Getting Down to Brass Tax
Jude Wanniski
July 10, 1990

 

It does not make much sense getting upset about the trial tax balloons wafting up from the Bush Administration. This is Richard Darman's way of allowing public opinion to shoot down the pet tax ideas of his associates. Darman is not about to tell Treasury Secretary Nicholas Brady that Brady's stock transfer tax is, as The Wall Street Journal put it this morning, a "wacko" idea. And Darman gets along too well with Senator Pete Domenici, ranking Republican on the Budget Committee, to tell him his B.T.U. tax — on coal, oil, gas, petroleum, nuclear power, and firewood (?) — is also wacko. There are liberal Democrats who want to tax "rich" Social Security recipients. Let's float that idea. Ways & Means Chairman Dan Rostenkowski wants a 36% marginal tax rate on income. Run it up the flagpole and see who salutes.

The message coming from the Democrat leadership continues to point to a firm insistence on higher income-tax rates at the top in exchange for a lower capital gains tax. A few of my conservative friends have been critical of my position that if this is what the Democrats really, really want, that if it is something they must have, the President should be prepared to give it to them. But at a price that reflects their eagerness to have it. If the Democrats were desperate for a 95% tax rate, they should be able to have it, at a threshold of, say, $1 million per day.

This is the position President Reagan was in during negotiations on the 1986 tax reform, when the absolute must price the Democrats put on lower marginal rates was the treatment of capital gains as ordinary income. The Kemp-Kasten plan had capgains falling to 15% from 20%. It was New Jersey's Sen. Bill Bradley, co-author of the Bradley-Gephardt plan, who insisted on the higher capgains tax. The strategic assumption on the GOP side was to take the deal and go back to the voters in 1988, to get the 15% rate. It makes just as much sense now to take a deal that pushes the top marginal rate up a few points, to 33%, as long as the income threshold is adjusted and the capgains mandate the President won in 1988, fair and square, is at least achieved.

After all, this isn't the end of history. There are elections this November for a new Congress, and 1992 gives the President and his party a chance to revisit the income-tax issue as well as capital gains. Years ago, Senator Ted Kennedy scoffed at the idea that lower rates would produce higher revenues (as his brother JFK had argued), and he asked Jack Kemp (whose initials are also JFK) if the Republican Party believed it could lower tax rates to zero. Kemp said the GOP would continue to advocate lower rates until it found itself losing elections with that position. My belief is that except for capital gains, the rates are down to reasonable levels, but the income thresholds are still too low, and that national elections could be won on this issue.

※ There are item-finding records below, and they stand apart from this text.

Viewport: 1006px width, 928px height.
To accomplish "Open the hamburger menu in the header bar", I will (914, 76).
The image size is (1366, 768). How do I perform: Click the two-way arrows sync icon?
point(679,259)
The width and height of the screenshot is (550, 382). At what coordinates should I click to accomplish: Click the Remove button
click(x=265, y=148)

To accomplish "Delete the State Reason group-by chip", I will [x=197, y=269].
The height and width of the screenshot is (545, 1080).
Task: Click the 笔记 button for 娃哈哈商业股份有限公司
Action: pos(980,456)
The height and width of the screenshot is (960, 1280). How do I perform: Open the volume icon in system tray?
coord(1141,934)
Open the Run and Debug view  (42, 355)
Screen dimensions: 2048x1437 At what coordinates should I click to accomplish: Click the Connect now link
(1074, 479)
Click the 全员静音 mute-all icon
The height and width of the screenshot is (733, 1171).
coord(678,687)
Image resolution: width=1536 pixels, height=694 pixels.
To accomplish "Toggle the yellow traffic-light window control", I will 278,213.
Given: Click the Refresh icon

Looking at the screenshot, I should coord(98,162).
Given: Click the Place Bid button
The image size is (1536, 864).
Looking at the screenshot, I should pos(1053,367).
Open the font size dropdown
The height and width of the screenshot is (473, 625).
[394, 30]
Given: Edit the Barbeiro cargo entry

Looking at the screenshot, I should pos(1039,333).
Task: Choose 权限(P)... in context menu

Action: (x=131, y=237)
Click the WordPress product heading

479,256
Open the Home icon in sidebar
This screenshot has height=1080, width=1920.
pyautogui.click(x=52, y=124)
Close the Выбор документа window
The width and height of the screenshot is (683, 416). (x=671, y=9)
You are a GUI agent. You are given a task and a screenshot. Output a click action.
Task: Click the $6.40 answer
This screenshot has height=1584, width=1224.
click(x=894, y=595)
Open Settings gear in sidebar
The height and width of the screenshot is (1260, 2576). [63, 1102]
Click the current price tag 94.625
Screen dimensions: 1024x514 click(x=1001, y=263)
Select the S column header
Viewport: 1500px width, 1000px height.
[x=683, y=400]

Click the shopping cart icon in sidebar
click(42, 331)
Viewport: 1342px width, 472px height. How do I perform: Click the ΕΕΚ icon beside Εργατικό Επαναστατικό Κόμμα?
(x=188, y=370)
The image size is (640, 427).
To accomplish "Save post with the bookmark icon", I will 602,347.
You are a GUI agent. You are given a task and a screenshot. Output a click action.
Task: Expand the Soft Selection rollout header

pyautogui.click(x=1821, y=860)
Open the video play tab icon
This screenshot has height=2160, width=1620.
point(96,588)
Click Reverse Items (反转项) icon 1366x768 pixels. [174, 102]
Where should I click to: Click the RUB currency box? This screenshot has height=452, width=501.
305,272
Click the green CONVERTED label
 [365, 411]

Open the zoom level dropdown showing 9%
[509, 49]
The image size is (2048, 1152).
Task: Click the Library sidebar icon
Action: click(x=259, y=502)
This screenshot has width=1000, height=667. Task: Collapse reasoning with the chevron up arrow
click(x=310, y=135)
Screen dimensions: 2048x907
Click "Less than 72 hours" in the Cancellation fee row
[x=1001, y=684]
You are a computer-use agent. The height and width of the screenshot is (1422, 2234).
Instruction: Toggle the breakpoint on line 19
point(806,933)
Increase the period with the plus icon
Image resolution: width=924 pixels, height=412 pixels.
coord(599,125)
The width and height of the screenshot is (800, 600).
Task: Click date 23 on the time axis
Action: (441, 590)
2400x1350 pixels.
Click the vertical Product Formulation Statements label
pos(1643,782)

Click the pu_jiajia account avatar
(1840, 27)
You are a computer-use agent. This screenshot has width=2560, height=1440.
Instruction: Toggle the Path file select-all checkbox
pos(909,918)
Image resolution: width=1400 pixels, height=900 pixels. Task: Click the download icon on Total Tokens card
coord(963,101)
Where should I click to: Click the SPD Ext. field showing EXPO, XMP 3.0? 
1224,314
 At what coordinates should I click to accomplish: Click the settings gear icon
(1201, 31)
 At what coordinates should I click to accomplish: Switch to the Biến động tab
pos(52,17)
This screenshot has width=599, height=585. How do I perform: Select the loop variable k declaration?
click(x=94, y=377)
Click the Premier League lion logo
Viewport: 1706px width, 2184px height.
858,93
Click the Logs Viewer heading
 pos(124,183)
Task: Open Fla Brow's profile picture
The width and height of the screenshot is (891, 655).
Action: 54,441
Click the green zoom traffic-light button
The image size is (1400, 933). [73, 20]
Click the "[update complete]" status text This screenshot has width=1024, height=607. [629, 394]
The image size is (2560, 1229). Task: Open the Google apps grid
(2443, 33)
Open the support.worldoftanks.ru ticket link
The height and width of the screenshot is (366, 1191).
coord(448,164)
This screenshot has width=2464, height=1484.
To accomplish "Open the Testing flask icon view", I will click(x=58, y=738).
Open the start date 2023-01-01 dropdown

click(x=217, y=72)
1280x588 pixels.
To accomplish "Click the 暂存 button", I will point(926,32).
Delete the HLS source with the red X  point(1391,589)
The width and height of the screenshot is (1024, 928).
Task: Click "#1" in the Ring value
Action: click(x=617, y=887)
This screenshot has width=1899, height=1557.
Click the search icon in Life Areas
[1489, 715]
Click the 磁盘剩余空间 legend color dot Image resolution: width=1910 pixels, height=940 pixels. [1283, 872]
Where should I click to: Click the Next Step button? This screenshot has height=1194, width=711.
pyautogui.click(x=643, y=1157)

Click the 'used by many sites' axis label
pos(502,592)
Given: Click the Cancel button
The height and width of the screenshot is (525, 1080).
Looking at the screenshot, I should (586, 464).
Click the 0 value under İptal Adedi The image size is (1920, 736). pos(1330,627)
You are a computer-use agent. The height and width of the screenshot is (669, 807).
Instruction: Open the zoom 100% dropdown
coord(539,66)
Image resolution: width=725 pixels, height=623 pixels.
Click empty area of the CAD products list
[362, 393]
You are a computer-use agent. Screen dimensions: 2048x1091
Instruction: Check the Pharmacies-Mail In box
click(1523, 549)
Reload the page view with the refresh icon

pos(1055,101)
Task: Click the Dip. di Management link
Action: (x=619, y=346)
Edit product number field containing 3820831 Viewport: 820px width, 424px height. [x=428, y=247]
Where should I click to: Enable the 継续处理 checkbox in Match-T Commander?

The political side of the supply-side tax revolution began in New Jersey in 1978, when Jeff Bell defeated five-term GOP Sen. Clifford Case on this issue. Now counter-revolution has begun in New Jersey. It was New Jersey's Bradley who last October led the fight to block the Bush capital gains tax cut, which caused the weakening of revenues at all levels of government. Now Democratic Governor James Florio has pushed through a doubling of the state income tax to 7% without an electoral mandate. The $2.8 billion tax increase was needed, he argued, because of weak state revenues. The GOP candidate running against Bradley this fall, Christine Todd Whitman, is bringing the issue full circle. She has been critical of Bradley's stance on capital gains and is now criticizing Bradley for failing to take a stand on the Florio tax increases, which have infuriated the state's electorate. If she keeps this up, the campaign, which Bradley was supposed to have been able to snooze through, will be one of the most interesting of the year.

I'm still not sure that Darman, before the elections, will be able to deliver a package that will have us dancing in the streets, although I'm completely confident that is his aim. Nothing I've heard in the last week suggests this confidence is misplaced. The budget summit is producing a lot of static so far and some of the trial tax balloons do look ominous. But we're still too early in the process to appreciate the strength of the President's bargaining position. After all, if the Democrats demand higher rates thinking the President cannot possibly deliver, and the President says he will, for a reasonable price, it's hard to see how the Democrats can retreat without being set up at the polls. Things are better than they seem to be.